If any company wants to spark casual interest in commercial space tourism, then NASA’s latest video of Aurora Australis as viewed from space is just the ticket. Not long ago, a scientist on the International Space Station (ISS) caught the phenomenon on the other side of Earth’s atmosphere and the video is simply stunning.
Although most are more familiar with the Northern Lights or Aurora Borealis, the spectacular event captured on June 25th by the crew of Expedition 52 was the lesser-known, but just as beautiful, Aurora Australis or Southern Lights. As the International Space Station orbited about 300 miles from Earth and traveling nearly 18,000 mph, they filmed one of the greatest light shows on the planet from space.
While not the first time an aurora has been pictured from space, this new time-lapse video has been taking viewers’ breath away.
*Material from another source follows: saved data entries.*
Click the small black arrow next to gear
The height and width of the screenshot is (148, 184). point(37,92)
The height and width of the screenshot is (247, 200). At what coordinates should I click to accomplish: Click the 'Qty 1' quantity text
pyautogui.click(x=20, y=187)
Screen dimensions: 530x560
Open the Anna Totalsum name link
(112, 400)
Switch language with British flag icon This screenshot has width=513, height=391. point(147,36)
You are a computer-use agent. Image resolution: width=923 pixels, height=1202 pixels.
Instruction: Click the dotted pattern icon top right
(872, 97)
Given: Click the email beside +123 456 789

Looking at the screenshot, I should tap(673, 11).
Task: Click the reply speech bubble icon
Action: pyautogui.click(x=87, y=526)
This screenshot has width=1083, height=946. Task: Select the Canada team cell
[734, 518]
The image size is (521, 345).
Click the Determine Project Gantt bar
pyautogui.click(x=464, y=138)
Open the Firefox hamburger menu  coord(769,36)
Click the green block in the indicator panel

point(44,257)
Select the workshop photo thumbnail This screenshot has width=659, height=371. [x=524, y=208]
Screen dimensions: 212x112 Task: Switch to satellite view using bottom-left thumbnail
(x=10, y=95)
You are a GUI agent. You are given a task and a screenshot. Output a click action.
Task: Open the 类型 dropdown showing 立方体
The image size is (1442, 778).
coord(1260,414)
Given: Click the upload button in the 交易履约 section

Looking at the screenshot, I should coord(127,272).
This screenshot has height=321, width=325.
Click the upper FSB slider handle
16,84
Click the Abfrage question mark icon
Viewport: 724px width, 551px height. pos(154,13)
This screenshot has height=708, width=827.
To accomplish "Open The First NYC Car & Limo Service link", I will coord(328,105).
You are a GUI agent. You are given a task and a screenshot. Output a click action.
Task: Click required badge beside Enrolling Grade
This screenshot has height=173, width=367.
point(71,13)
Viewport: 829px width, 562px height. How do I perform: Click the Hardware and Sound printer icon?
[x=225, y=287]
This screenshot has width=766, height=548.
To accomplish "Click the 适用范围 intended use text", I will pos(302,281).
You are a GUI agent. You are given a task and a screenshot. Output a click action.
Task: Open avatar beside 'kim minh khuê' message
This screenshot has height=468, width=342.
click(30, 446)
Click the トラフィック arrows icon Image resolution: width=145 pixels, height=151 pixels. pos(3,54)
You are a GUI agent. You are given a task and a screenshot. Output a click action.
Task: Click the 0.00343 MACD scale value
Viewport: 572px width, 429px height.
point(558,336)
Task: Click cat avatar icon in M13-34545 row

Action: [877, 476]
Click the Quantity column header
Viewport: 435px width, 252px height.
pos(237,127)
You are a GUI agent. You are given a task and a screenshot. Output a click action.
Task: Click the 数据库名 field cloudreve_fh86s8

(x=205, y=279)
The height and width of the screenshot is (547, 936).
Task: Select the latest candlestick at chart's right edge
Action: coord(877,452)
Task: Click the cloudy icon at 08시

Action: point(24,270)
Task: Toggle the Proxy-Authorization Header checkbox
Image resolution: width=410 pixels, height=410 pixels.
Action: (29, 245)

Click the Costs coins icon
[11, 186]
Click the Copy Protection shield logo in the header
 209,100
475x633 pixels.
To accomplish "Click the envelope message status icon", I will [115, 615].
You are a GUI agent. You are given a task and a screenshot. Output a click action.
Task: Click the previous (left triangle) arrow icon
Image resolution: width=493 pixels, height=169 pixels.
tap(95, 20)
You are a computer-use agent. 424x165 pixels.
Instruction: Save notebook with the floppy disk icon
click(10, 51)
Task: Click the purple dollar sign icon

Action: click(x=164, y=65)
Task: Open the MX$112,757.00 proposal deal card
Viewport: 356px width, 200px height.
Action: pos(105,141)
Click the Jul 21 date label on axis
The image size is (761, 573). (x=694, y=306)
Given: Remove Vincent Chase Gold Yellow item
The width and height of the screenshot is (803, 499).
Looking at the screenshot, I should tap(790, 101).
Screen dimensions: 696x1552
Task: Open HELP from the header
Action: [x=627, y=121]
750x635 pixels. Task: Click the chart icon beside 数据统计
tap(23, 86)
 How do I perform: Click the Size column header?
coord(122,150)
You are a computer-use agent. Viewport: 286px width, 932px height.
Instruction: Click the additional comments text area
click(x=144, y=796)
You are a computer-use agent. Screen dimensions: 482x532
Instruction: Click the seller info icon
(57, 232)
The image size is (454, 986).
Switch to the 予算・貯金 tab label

While not as visually spectacular the science behind auroras themselves is very interesting. Auroras occur when electrons and protons in solar winds interact with Earth’s magnetosphere and get redirected into the atmosphere. Here they excite oxygen and nitrogen molecules which release a burst of photons as they calm back down. It’s the small bursts of lights as the photons are released that we see as the Northern or Southern Lights.
The different colors in auroras occur because of differences between oxygen and nitrogen molecules and the various levels of excitement that occur. The curtain-like shape that can sometimes occur is due to the shape of the Earth’s magnetic field.